Jonas en Felicija hebben nauwelijks voor zichzelf en hun drie dochtertjes iets te eten. Naast het huisje is een klein stukje land waar zij wat groenten op laten groeien. Jonas en Felicija kunnen niet lezen en niet schrijven. Soms brengt Jonas een krant mee uit het dorp en dan leest Dora hem voor. Felicia leert ons breien. Vaak lopen er Duitsers door de straat. Wij worden dan in een kast achter de kamer weggestopt. In de hoek van de kamer hebben Jonas en Felicija wat stro neer gelegd. Dat is ons bed. En aan het einde van de week stopt Felicija, wanneer Jonas niet thuis is, haar eigen dochtertjes en ons in een teil met heet water. Als de Duitsers ons vinden loopt het slecht af, ook voor Jonas en Felicija.
bevrijd
Dan, op een dag horen we weer schieten. Heel hard. Daarna is het stil. Buiten rennen allemaal soldaten en rijden auto’s door het dorp. Jonas en Felicija huilen van blijdschap. ’We zijn bevrijd’!
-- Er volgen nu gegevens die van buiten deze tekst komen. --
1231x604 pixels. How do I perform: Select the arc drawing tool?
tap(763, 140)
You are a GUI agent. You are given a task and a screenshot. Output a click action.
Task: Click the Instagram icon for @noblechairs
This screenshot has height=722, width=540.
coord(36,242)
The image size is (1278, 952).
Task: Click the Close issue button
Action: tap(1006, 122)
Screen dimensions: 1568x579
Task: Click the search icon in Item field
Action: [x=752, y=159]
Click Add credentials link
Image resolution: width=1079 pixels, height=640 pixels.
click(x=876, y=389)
Dora kijkt me streng aan. ‘Vader Jonas en Moeder Felicija hebben ons leven gered. Van alle zevenhonderd Joden uit ons dorp zijn wij de enige die nog leven.’ Op dat moment begrijp ik dat allemaal niet. Wel weet ik dat we papa en mama nooit meer zullen zien. Voor het eerst in meer dan een twee jaar lopen we op straat. We wandelen hand in hand met vader Jonas en onze ‘zusjes’, tot aan de deur van de dorpsmoskee.‘
Dora, Shifra, we zijn bevrijd. Allah is groot’.
In augustus 2000 ontvangen Jonas en Felicija de onderscheiding
‘Rechtvaardigen onder de Volkeren’.
De tentoonstelling is te zien van 13 december tot en met 16 maart 2022 in het Memory Vrijheidsmuseum in Nijverdal.